This is the description on math.stackexchange.com for Functional Analysis:
Functional analysis is the study of infinite-dimensional vector spaces, often with additional structures (inner product, norm, topology), with typical examples given by function spaces. The subject also includes the study of linear and non-linear operators on these spaces, as well as measure, integration, probability on infinite dimensions, and also manifolds with local structure modelled by these vector spaces.
Whoever wrote that tag description did a fairly decent job of describing Functional Analysis. There are some basic ingredients: Infinite-dimensional spaces, topology that allows approximation, continuous operators and continuous linear functionals. Lebesgue integration is nice in such settings, but not necessary. However, general operator theory on function spaces is not so easily studied without Measure Theory.
An introductory course may focus on metric topology, inner product spaces, and normed linear spaces. The classical integration spaces using Riemann integration do not give you complete spaces, but you can define an abstract completion where the original spaces are densely embedded. The completion will end up being a Lebesgue space, but you don't necessarily need to know that in order to work with the abstract completion. You can study continuous functionals, dual spaces, continuous linear operators, spectral theory on complete spaces, as well as operator algebras, without digging into the specifics of Lebesgue spaces, but the examples won't be as thoroughly investigated without Measure Theory. However, the general theory will be just as powerful and meaningful without such details, and classical ordinary differential operators can be effectively studied using only Riemann integration, including the existence of orthogonal bases of functions and integral transforms such as the Fourier transform.

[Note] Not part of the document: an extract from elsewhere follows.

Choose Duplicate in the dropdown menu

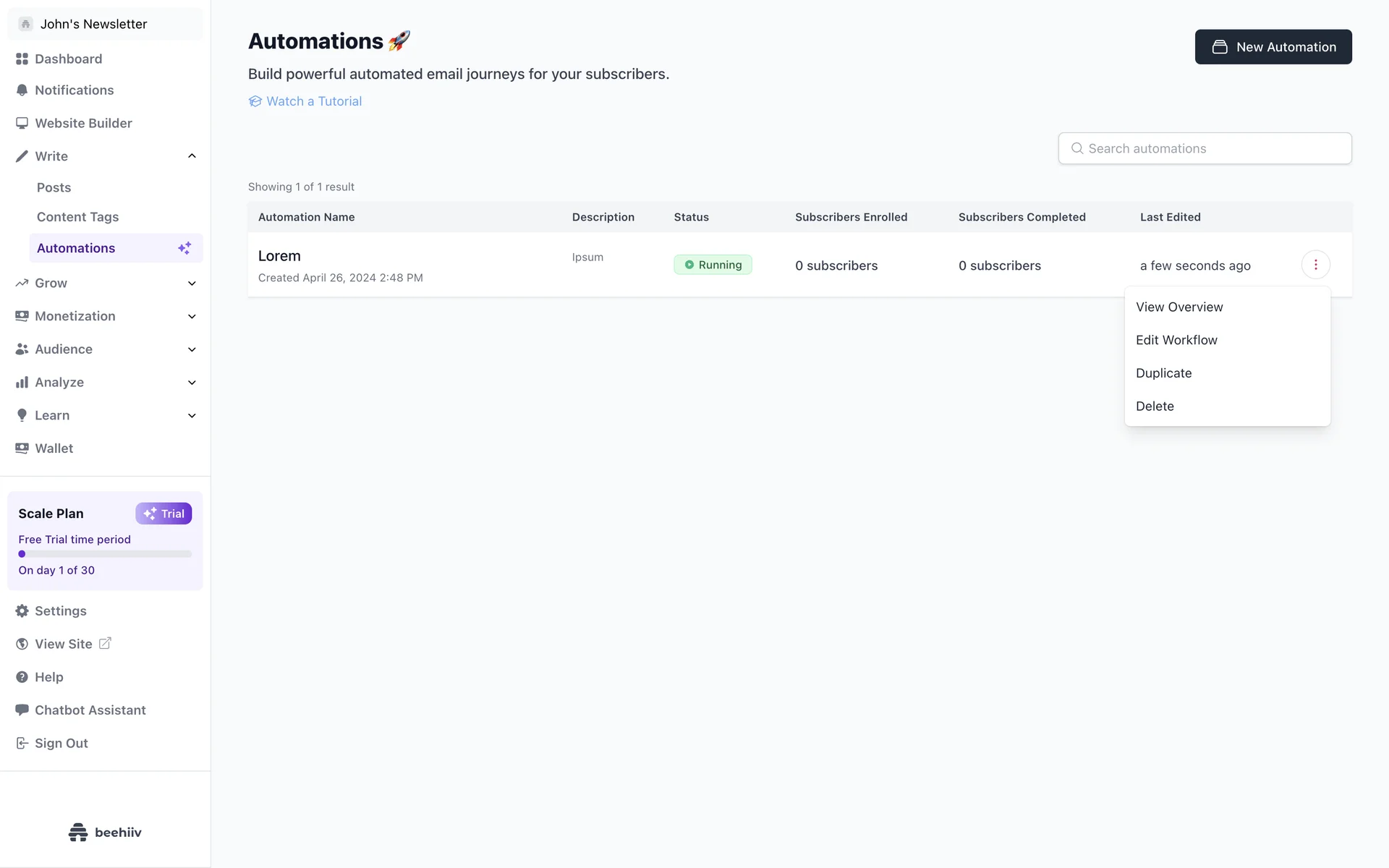(1163, 373)
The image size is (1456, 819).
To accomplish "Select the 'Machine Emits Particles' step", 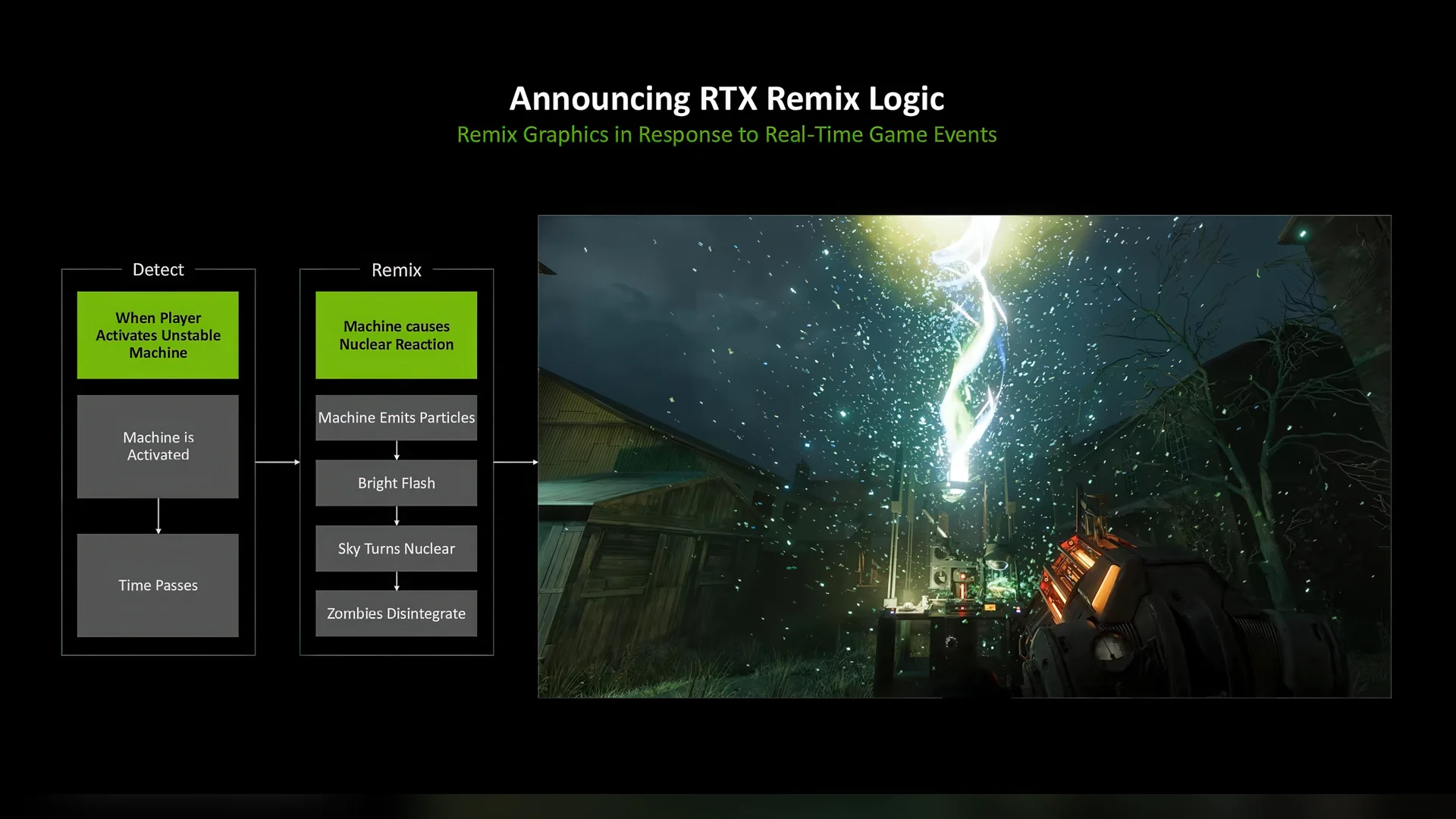I will tap(396, 418).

A more advanced course will typically deal with topological vector spaces, which are vector spaces equipped with general topologies that give continuous vector and scalar multiplication operations. The study of more general spaces requires General Topology and convex analysis. Examples include spaces of distributions and other advanced topics in Partial Differential Equations. Sobolev spaces and embeddings can be effectively studied if you know Lebesgue integration. Advanced versions of functional calculus can be studied in this setting.